Nuggets from Salt Lake City
Cote has captured my reflections on Agile Roots in the podcast entitled Agile Roots, Agile Operations & Agile Clouds. This post highlights a few nuggets not covered in the interview, as follows:
- Attendance in the conference (>200 folks) was driven only by word of mouth.
- If you ever hear the old excuse “This feature cannot be decomposed to fit in the iteration,” send the person saying so to Alistair Cockburn’s workshop Nano-Incremental Development, a.k.a. Elephant Carpaccio. Amazing what can be squeezed into a nine-minute iteration!
- The nine-minute limit on iteration length might seem artificial. However, as part of his workshop, Alistair indicated top programmers tend to break the tasks they are working on to slices no longer than thirty minutes.
- According to Jeff Patton, Jim Highsmith has recently revised his quip “Barely sufficient process” to “Barely sufficient is too much.”

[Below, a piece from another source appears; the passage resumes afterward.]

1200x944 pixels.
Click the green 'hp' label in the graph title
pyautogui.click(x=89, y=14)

- Sue Mckinney indicated average size of the development team at IBM’s Software Group has dropped from 500 to 50 over the past few years.
- Reece Newman pointed out that both Brian Marick and I are actually talking about a social contract for Agile. Brian in his response to the question “”If anarcho-syndicalism was crushed during the 1920’s in the United States and its principles inspired the Agile Manifesto as well as Agile software development, why hasn’t the Agile movement been crushed?” Me in the post A Social Contract for Agile. To quote Reece:
Although the content of the Social Contract in Brian’s answer differs from your Social Contract for Agile, the idea of a Social Contract is present in both your blog and Brian’s answer.

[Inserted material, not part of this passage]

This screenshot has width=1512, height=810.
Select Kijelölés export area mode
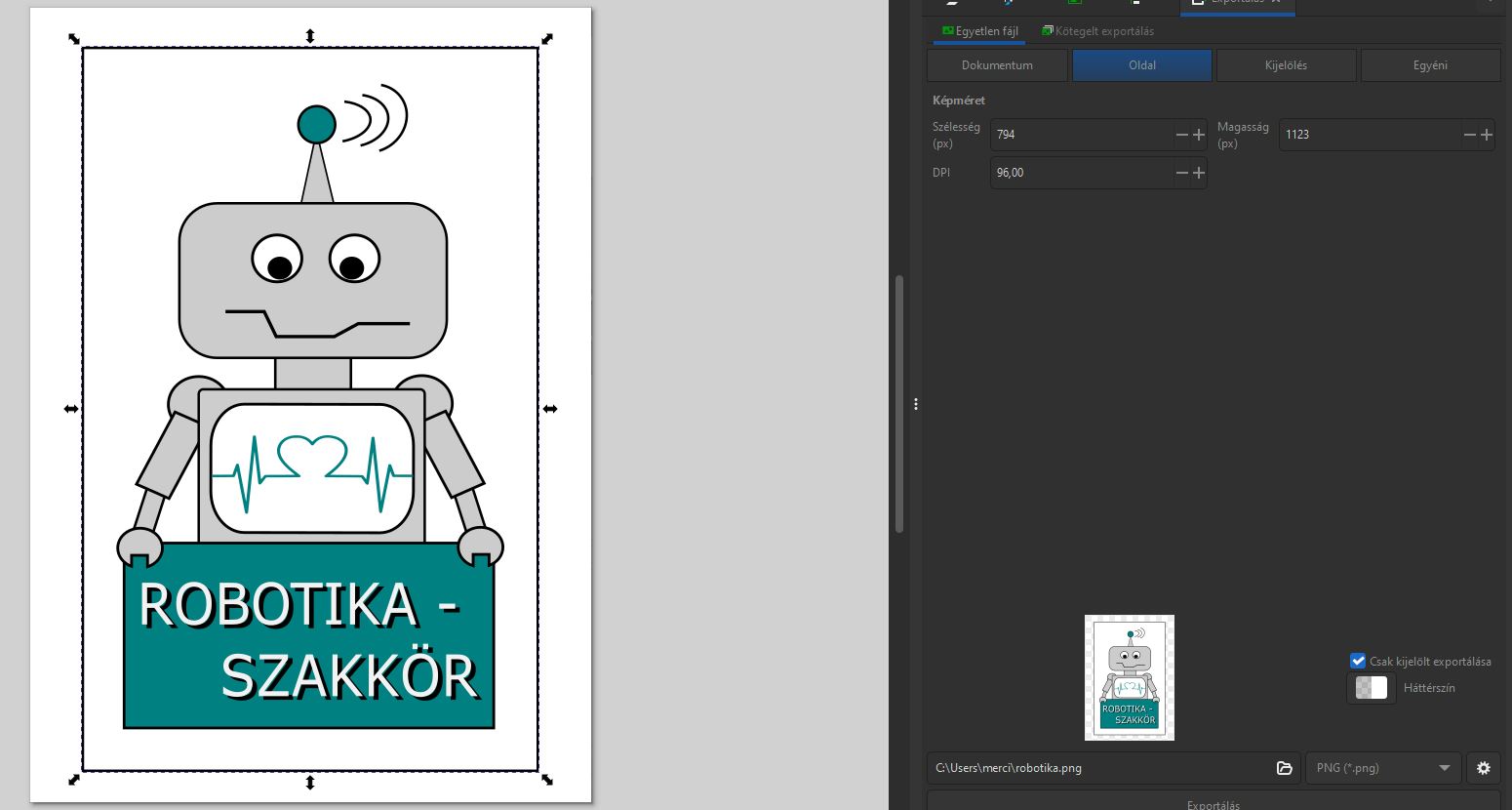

- Brian Marick observed that Ruby programmers often tend to work in an Agile manner. In various cases the Ruby programmers were not even even aware of Agile as a software method.
- Reece Newman pointed out that good tools tend to be “culture neutral.” Hence, they can induce behavioral changes without necessitating explicit culture change pushes.

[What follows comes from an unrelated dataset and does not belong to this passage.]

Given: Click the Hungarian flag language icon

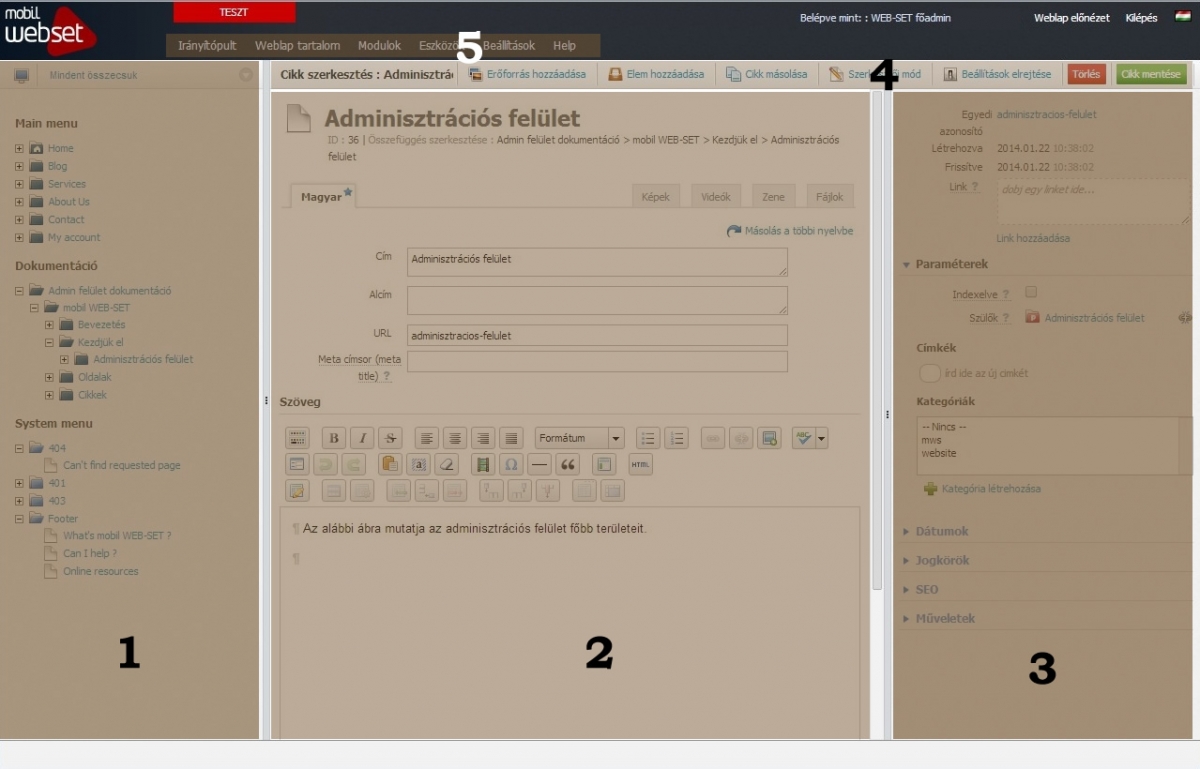Looking at the screenshot, I should (x=1182, y=17).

- Last but not least – expect Agile Roots to be held again in 2010!
[…] has the podcast and his thoughts on it posted here; Dr. Gat's corresponding blog entry can be found here. It's interesting that the focus of the conversation is on cloud computing technologies as an […]
Agile Operations with the Cloud - Agile Operations
June 19, 2009 at 11:48 pm
Appreciate the Reece Newman point about good tools being culture neutral – it’s harder for good idea acceptance to be culture neutral, but that’s a worthy goal as well. Alistair Cockburn’s “Oath of Non-Allegiance” is a good effort to push that goal forward, and reduce “us vs. them” obstacles to progress.